Accordingly, comments are requested on the following questions.

A1. Should the Commission consider changes in how it determines 
whether there is a public need for a proposed project?
A2. In determining whether there is a public need for a proposed 
project, what benefits should the Commission consider? For example, 
should the Commission examine whether the proposed project meets 
market demand, enhances resilience or reliability, promotes 
competition among natural gas companies, or enhances the functioning 
of gas markets?
A3. Currently, the Commission considers precedent agreements, 
whereby entities intending to be shippers on the contemplated 
pipeline commit contractually to such shipments, to be strong 
evidence that there is a public need for a proposed project. If the 
Commission were to look beyond precedent agreements, what types of 
additional or alternative evidence should the Commission examine to 
determine project need? What would such evidence provide that cannot 
be determined with precedent agreements alone? How should the 
Commission assess such evidence? Is there any heightened litigation 
risk or other risk that could result from any broadening of the 
scope of evidence the Commission considers during a certificate 
proceeding?
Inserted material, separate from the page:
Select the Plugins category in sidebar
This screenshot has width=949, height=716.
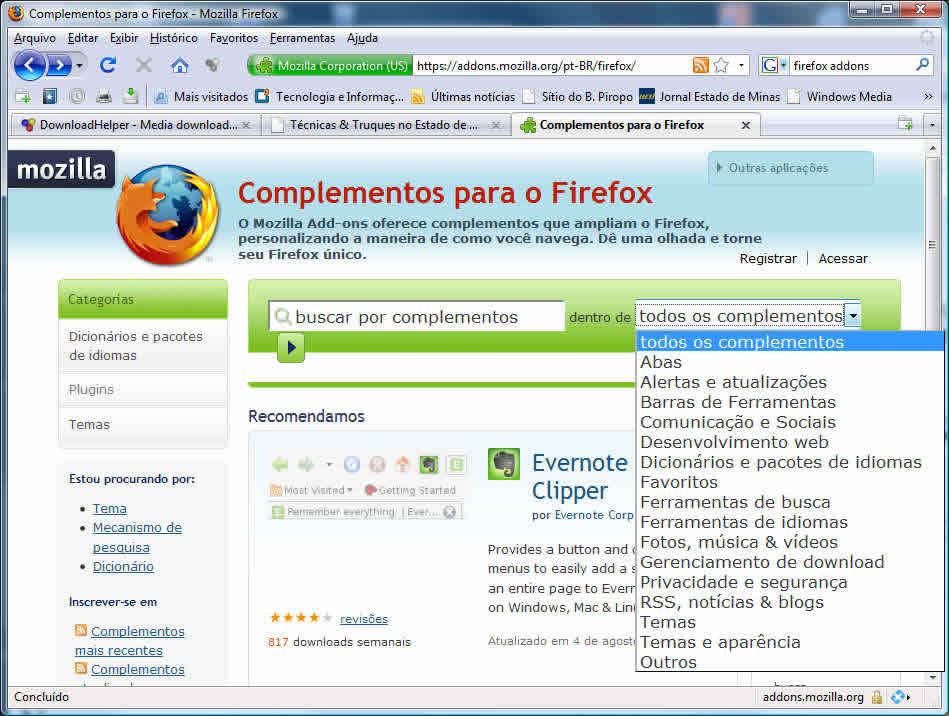[x=91, y=389]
If so, how should the Commission safeguard against or 
otherwise address such risks?
A4. Should the Commission consider distinguishing between precedent 
agreements with affiliates and non-affiliates in considering the 
need for a proposed project? If so, how?
A5. Should the Commission consider whether there are specific 
provisions or

[[Page 18031]]

characteristics of the precedent agreements that the Commission 
should more closely review in considering the need for a proposed 
project? For example, should the term of the precedent agreement 
have any bearing on the Commission's consideration of need or should 
the Commission consider whether the contracts are subject to state 
review?
A6. In its determinations regarding project need, should the 
Commission consider the intended or expected end use of the natural 
gas? Would consideration of end uses better inform the Commission's 
determination regarding whether there is a need for the project? 
What are the challenges to determining the ultimate end use of the 
new capacity a shipper is contracting for? How could such challenges 
be overcome?
A7. Should the Commission consider requiring additional or 
alternative evidence of need for different end uses? What would be 
the effect on pipeline companies, consumers, gas prices, and 
competition? Examples of end uses could include: LDC contracts to 
serve domestic use; contracts with marketers to move gas from a 
production area to a liquid trading point; contracts for 
transporting gas to an export facility; projects for reliability 
and/or resilience; and contracts for electric generating resources.
A8. How should the Commission take into account that end uses for 
gas may not be permanent and may change over time?
A9. Should the Commission assess need differently if multiple 
pipeline applications to provide service in the same geographic area 
are pending before the Commission? For example, should the 
Commission consider a regional approach to a needs determination if 
there are multiple pipeline applications pending for the same 
geographic area? Should the Commission change the way it considers 
the impact of a new project on competing existing pipeline systems 
or their captive shippers? If so, what would that analysis look like 
in practice?
A10. Should the Commission consider adjusting its assessment of need 
to examine (1) if existing infrastructure can accommodate a proposed 
project (beyond the system alternatives analysis examined in the 
Commission's environmental review); (2) if demand in a new project's 
markets will materialize; or (3) if reliance on other energy sources 
to meet future demand for electricity generation would impact gas 
projects designed to supply gas-fired generators? If so, how?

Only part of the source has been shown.